■ **ASSIGNED TASK**: Could you transcribe the entries below exactly, starting at the line that contains "Where should I click to: Select" and stopping at the last line, without any pictures?

########################################

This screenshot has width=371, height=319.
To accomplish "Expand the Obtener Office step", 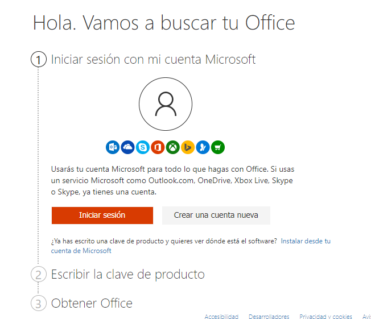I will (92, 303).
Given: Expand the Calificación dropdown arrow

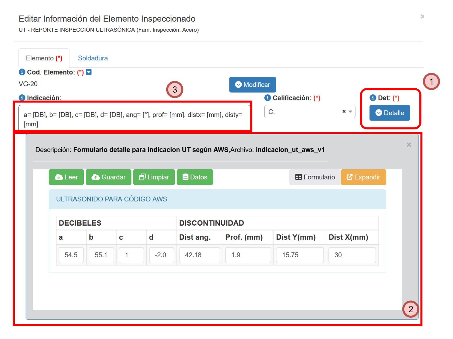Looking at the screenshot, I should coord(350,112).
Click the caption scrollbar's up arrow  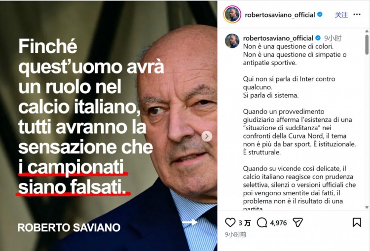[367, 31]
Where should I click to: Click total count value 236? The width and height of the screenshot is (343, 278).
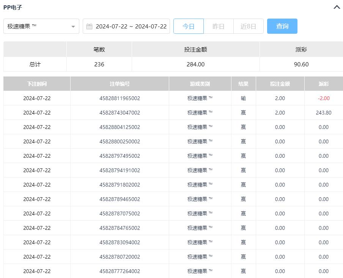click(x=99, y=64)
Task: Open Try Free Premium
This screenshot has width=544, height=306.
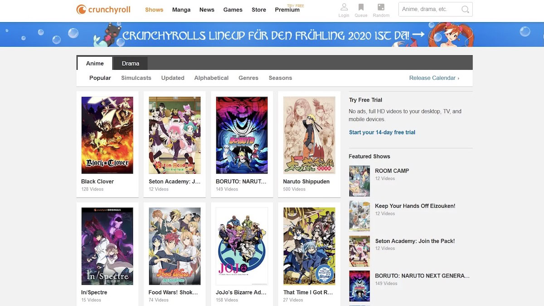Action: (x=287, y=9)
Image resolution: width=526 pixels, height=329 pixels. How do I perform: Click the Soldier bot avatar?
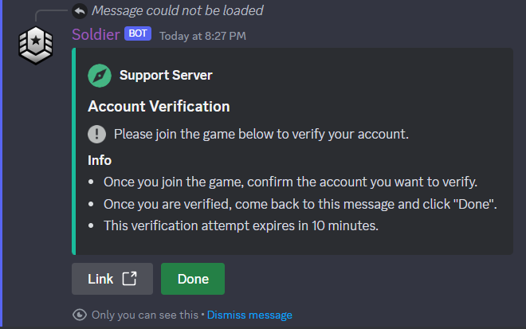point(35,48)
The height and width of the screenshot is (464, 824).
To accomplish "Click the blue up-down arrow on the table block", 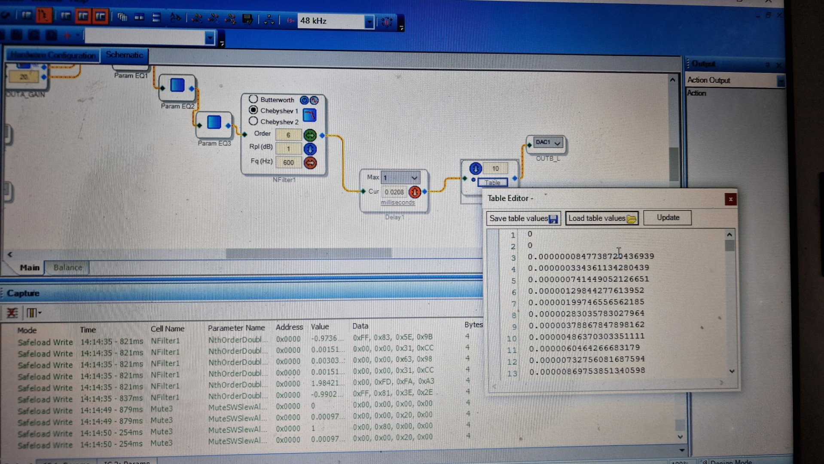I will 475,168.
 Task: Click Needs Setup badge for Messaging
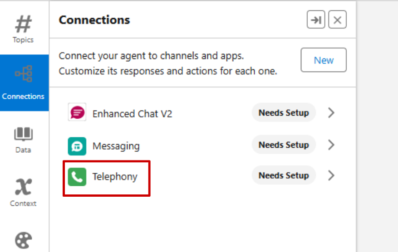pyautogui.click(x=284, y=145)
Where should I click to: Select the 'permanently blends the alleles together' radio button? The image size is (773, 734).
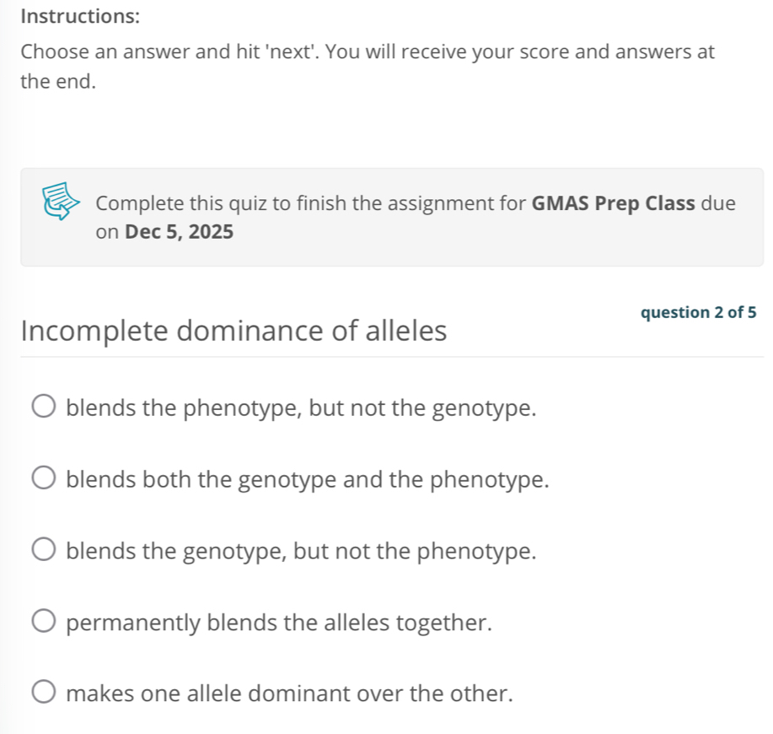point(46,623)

########################################

■ **ANSWER BOX**:
Where should I click to: Select the 'permanently blends the alleles together' radio button? The image size is (773, 734).
point(46,623)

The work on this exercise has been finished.